Mitsuori Architects renovated and expanded a venerable Victorian house to accommodate a growing and energetic family. The double-height stairwell, just adjacent the kitchen, marks the transition from the historic building to the new renovation. A skylight pulls sunlight from above into the home office below.
Architect Jim Garrison of Brooklyn-based Garrison Architects designed a lakeside retreat that takes on an X formation, with one end of the X equipped with floor-to-ceiling glass windows overlooking the water.The cross-section of the X, just off the kitchen, is outfitted with a cantilevered multi-use table and topped by a glass connector above. “This makes the building seem larger, allows the outside to come in and makes for an interesting situation architecturally,” says Garrison.
Thanks to Matthew Hufft, their envelope-pushing architect and longtime friend, Hannah and Paul Catlett have a new home in southwestern Missouri that’s a fresh, unconventional take on the traditional farmhouse. The homeowners call the house Porch House after it's majestic wraparound porch, with a 2,800-square- foot L-shaped structure featuring a huge cantilevered overhang and a wide wraparound porch.
Dekleva Gregorič Architects turned a former utility building into a stylish, self-sufficient home with a downstairs living space and bathroom linked to two upstairs bedrooms by a sculptural, custom-designed black iron staircase. The central, welded-iron staircase is the house’s most striking contemporary feature. Beyond it, more large sliding doors conceal extra storage and the home entertainment system.
A 4,200-square-foot house near the coast of El Salvador captures the best of its striking setting—filled with sunlight, invigorating breezes, and sweeping views of lush woodlands. Architect José Roberto Paredes’s crowning achievement is the freestanding concrete roof that wraps around the structure. Paredes’s concept was to radiate rooms from a courtyard and join them with outdoor terraces—a move he borrowed from the traditional Moorish buildings he visited in Spain as a student. “It’s like a checkerboard of a house, where you have living spaces and patios between them,” says Paredes.
Architect Preston Scott Cohen resurrected an early 1800s barn as a vacation home for a literary couple and their family, calling to mind both the agrarian spaciousness of the structure’s former life and the vernacular of its new function as a house. "We didn't want to diminish the openness and height and feeling of a great expanse of space," said the owner of this resurrected 19th-century barn house in Pine Plains, New York.

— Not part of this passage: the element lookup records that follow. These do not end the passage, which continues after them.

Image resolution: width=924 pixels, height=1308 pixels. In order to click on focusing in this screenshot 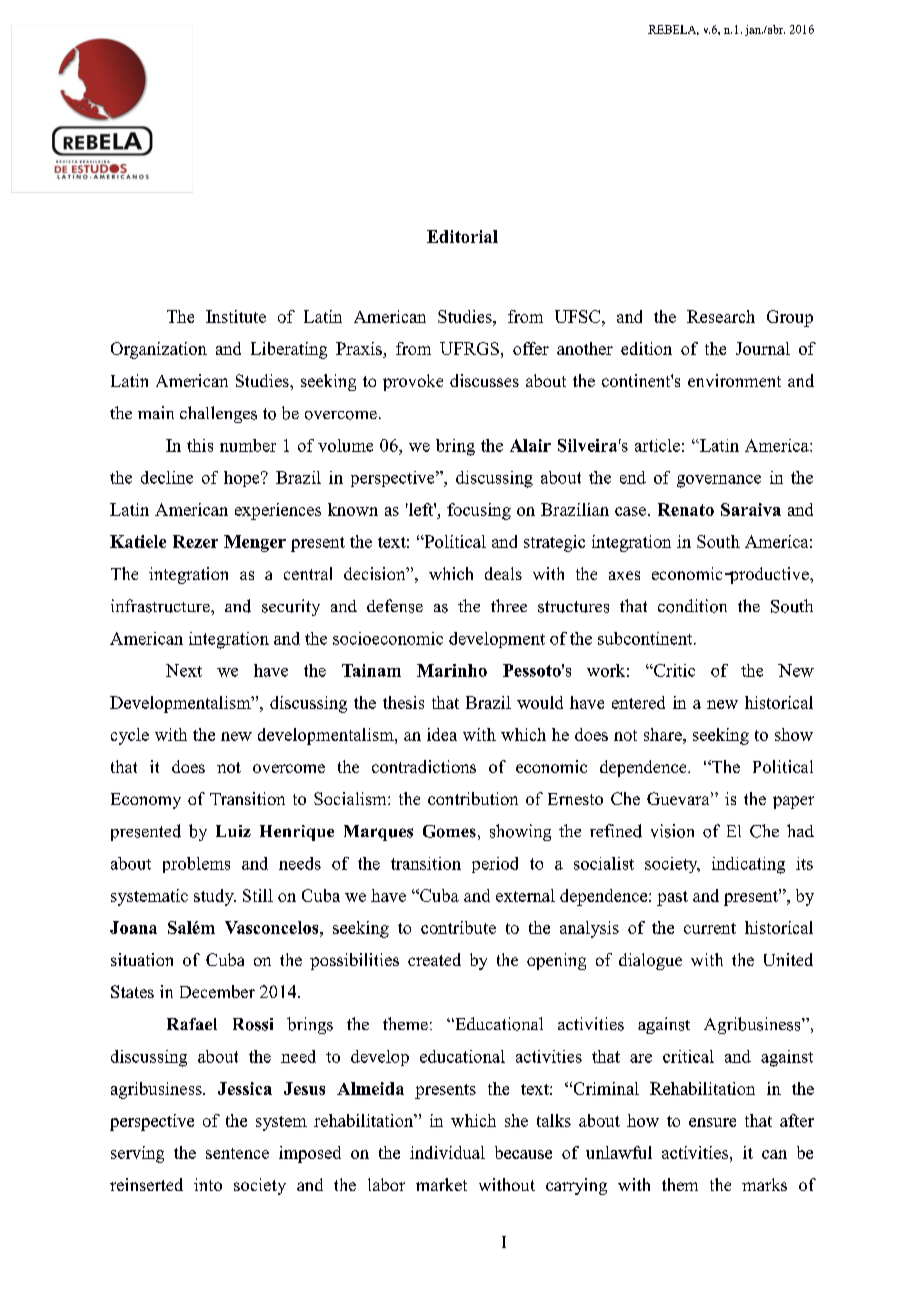, I will do `click(479, 511)`.
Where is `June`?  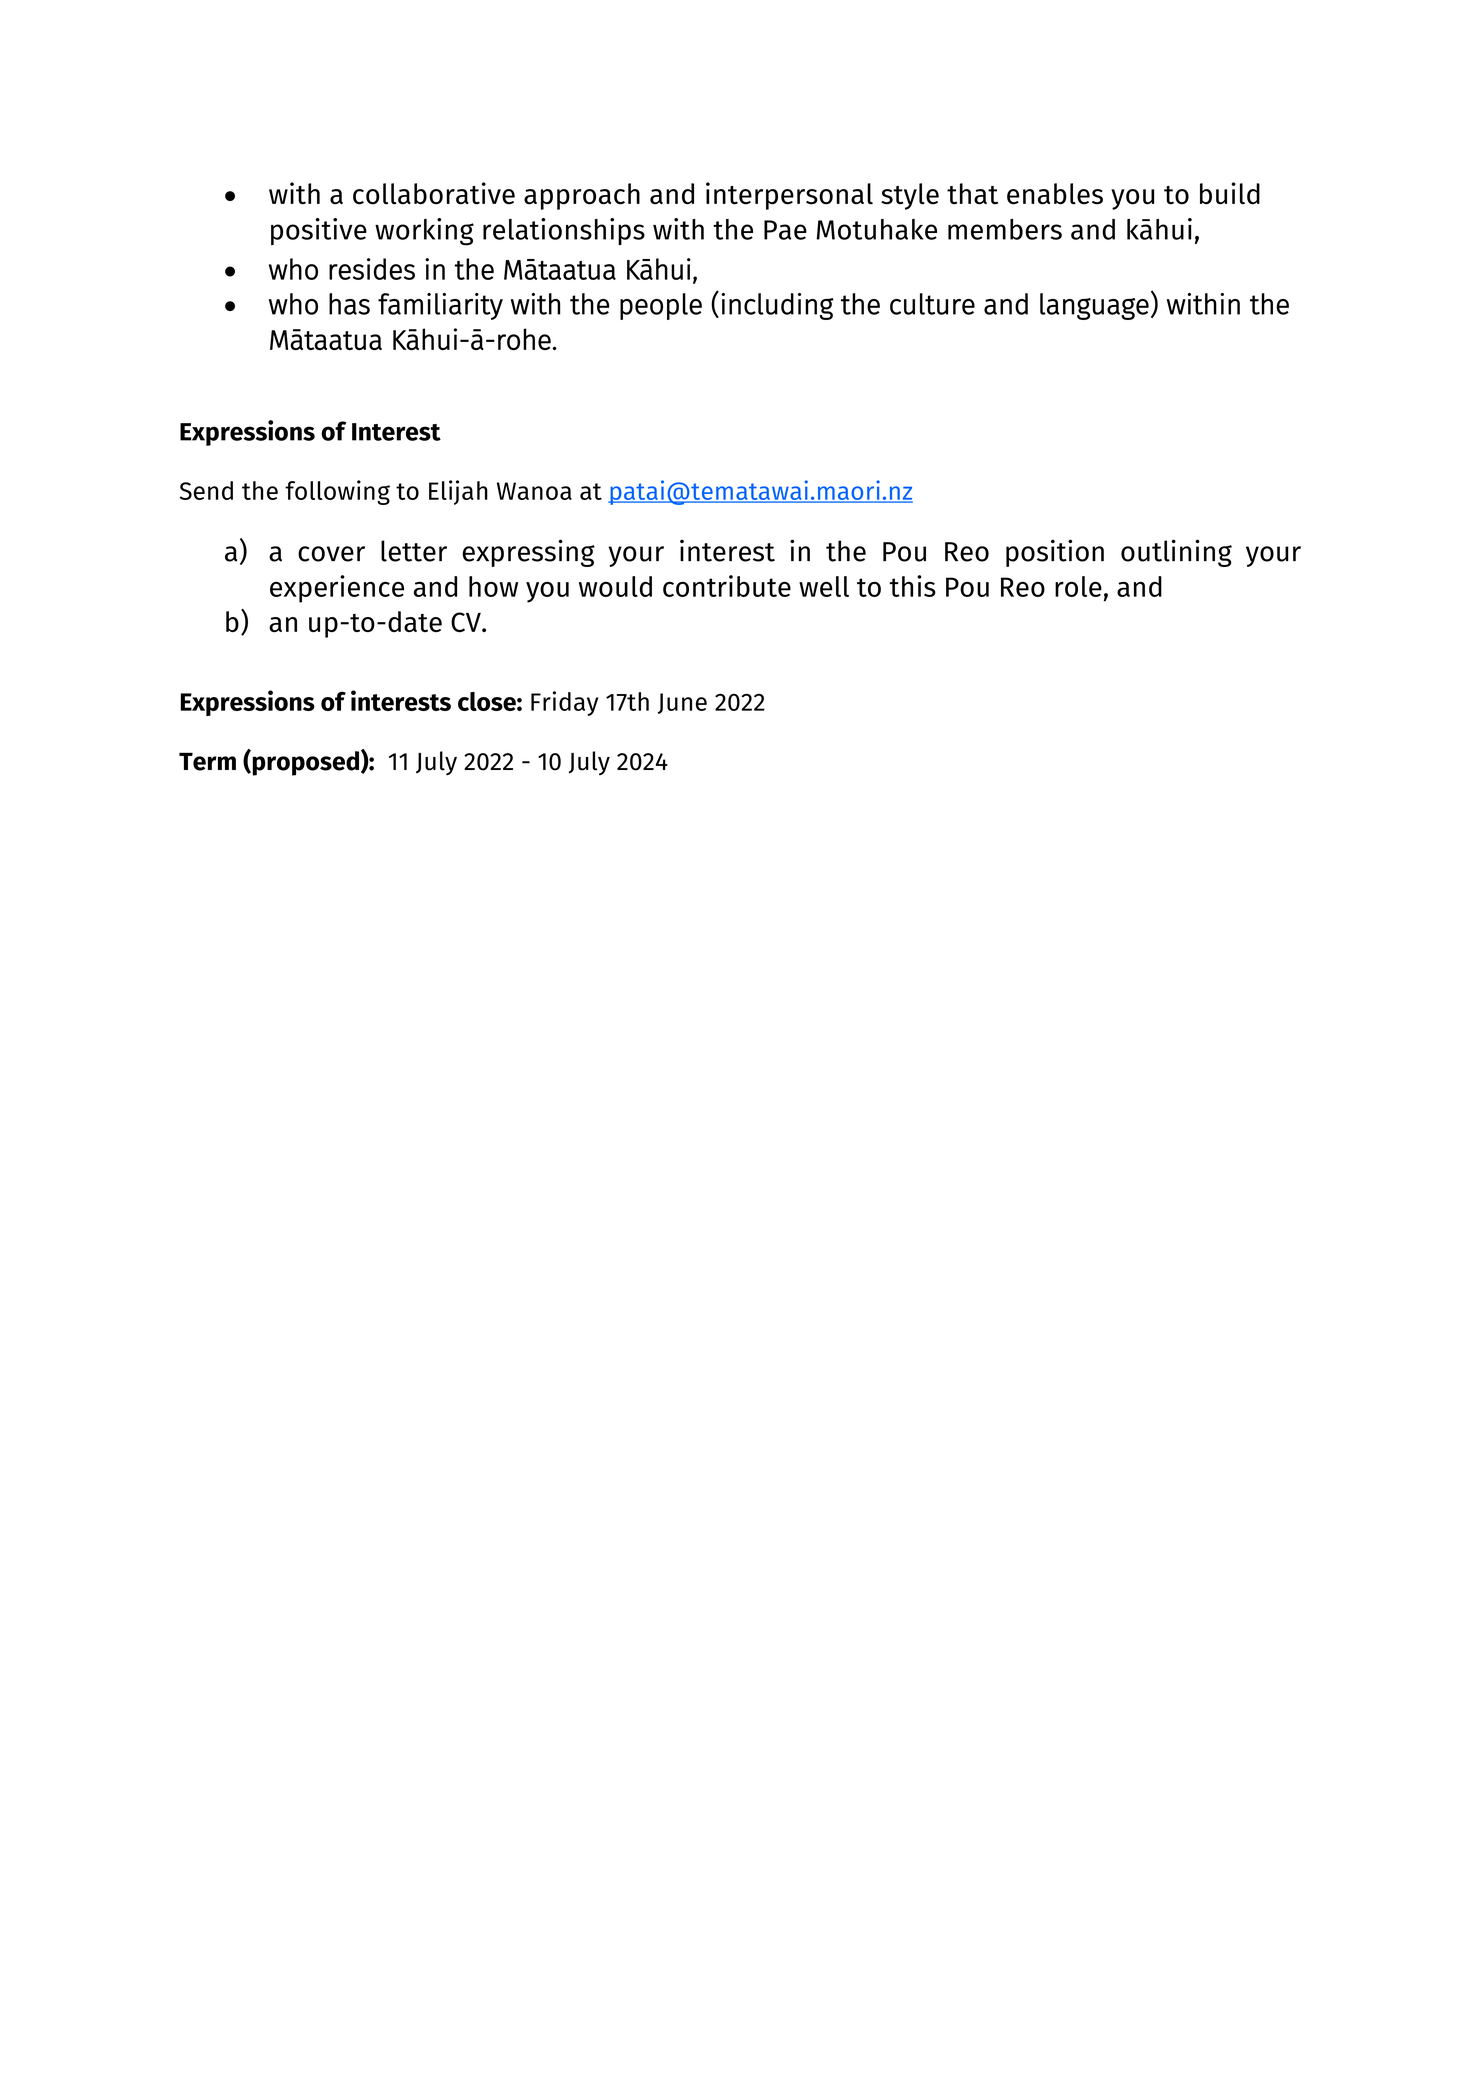
June is located at coordinates (682, 703).
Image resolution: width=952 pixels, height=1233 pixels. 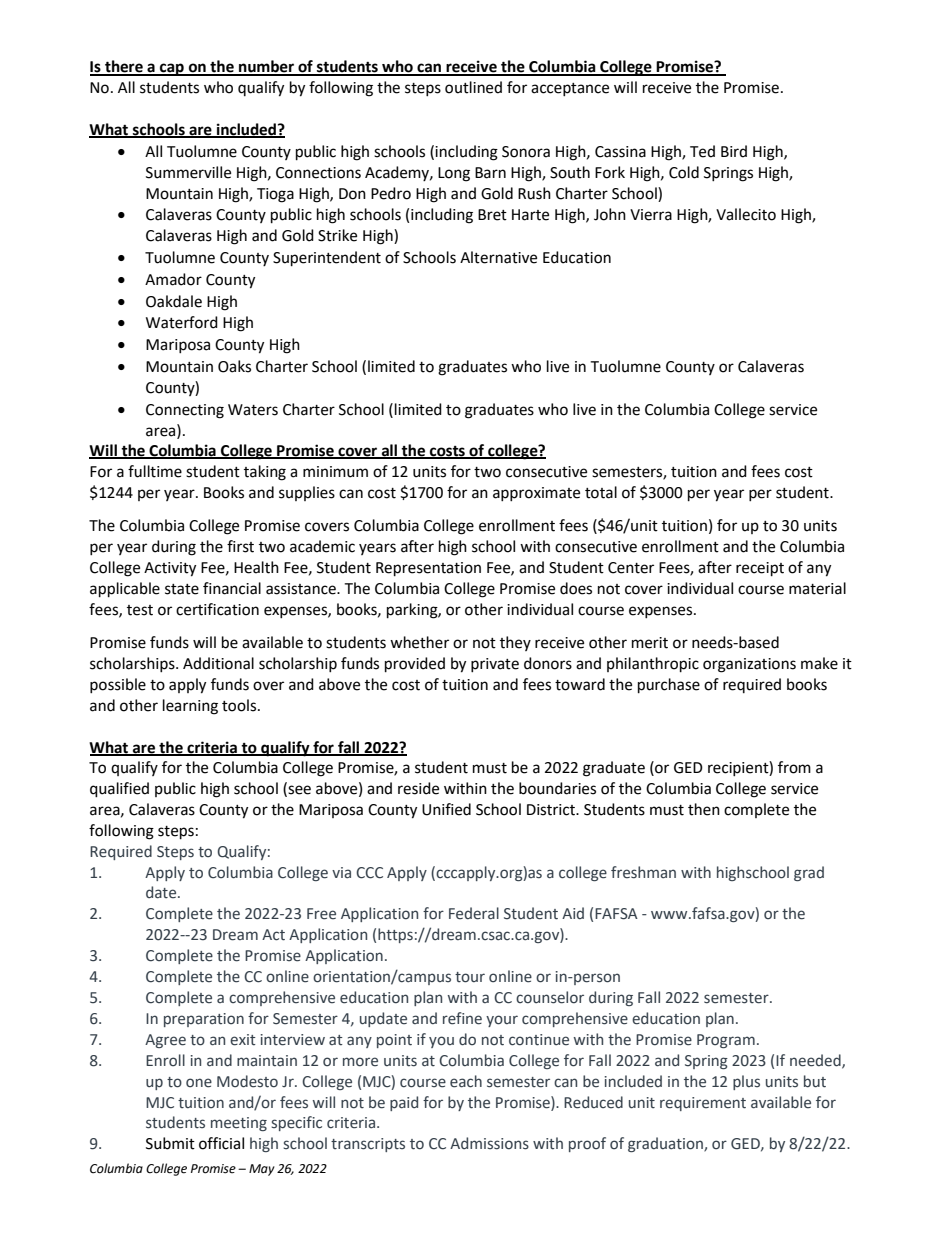 I want to click on organizations, so click(x=749, y=665).
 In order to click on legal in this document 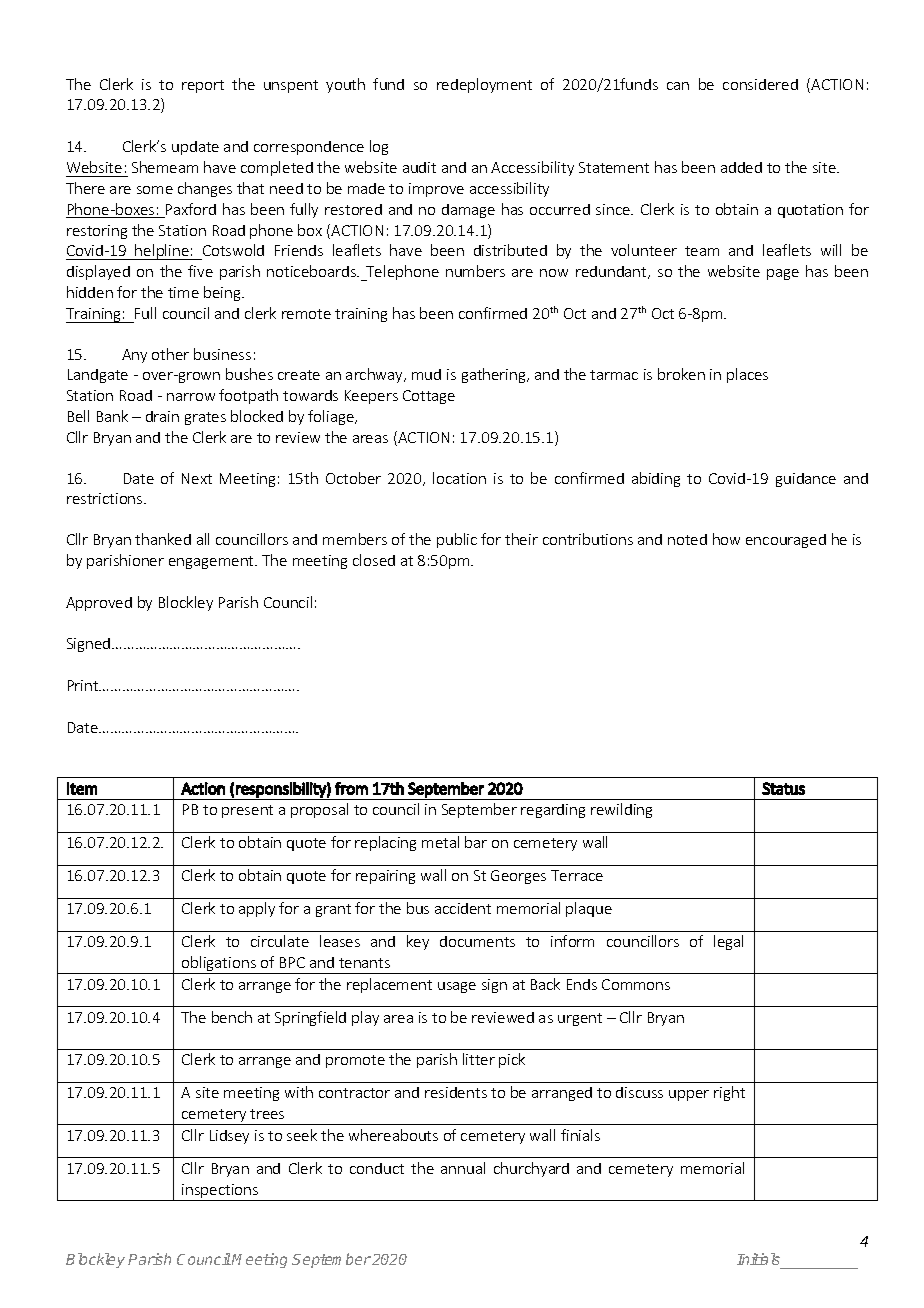, I will do `click(728, 942)`.
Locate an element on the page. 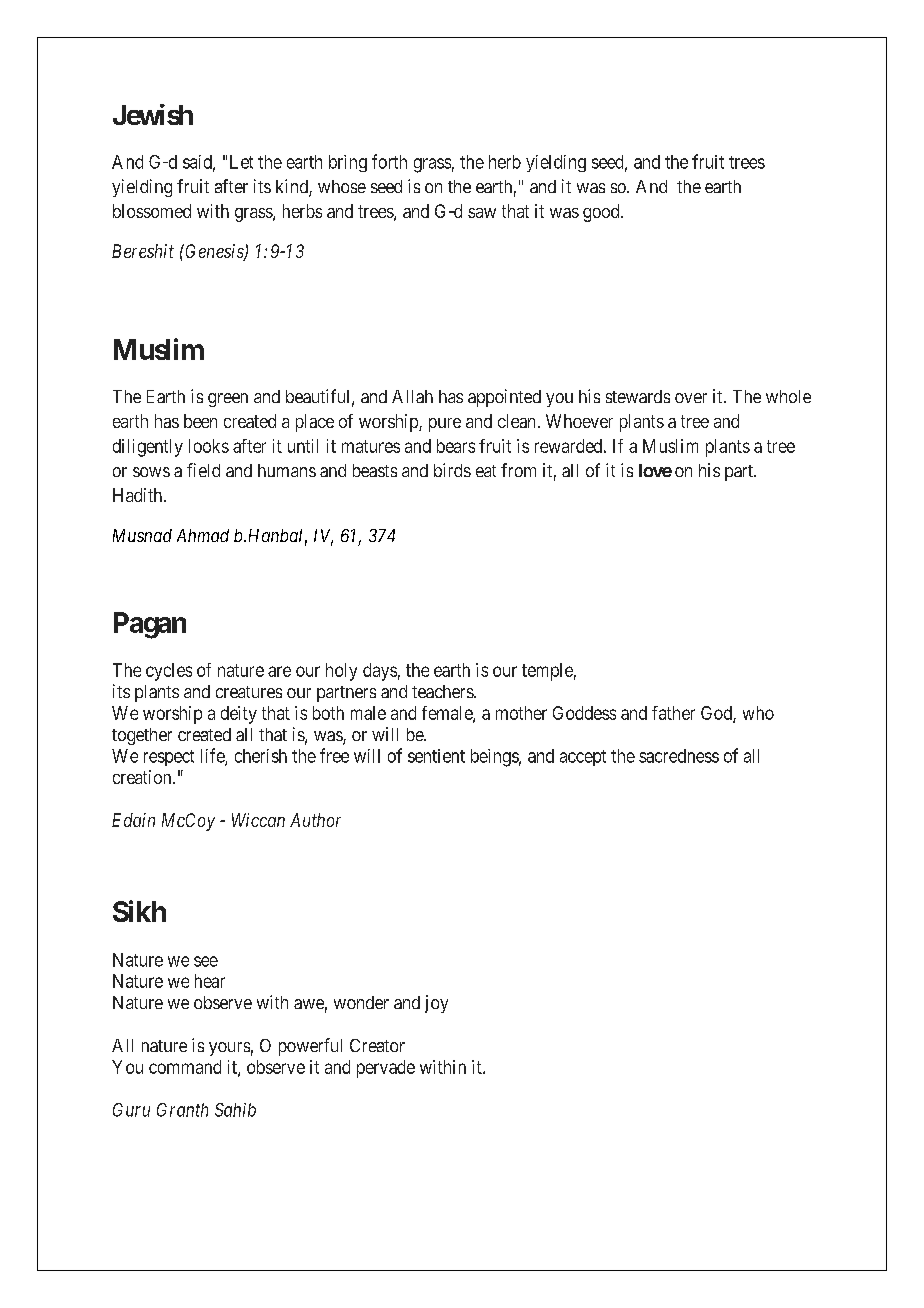  Pagan is located at coordinates (150, 625).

The barn frame's horizontal beams perform a domestic function by creating the illusion of a lower ceiling.
Owner and Chef Alfredo Oropeza wanted the kitchen to be the heart of his house. The ground level of this high-design vacation home in Mexico City is completely exposed to the outdoors. By saving money on building materials elsewhere in the project, Castillo was able to indulge in cabinetry by Porcelanosa, bar stools by Ligne Roset, and a granite island, making this the crème de la crème of kitchens.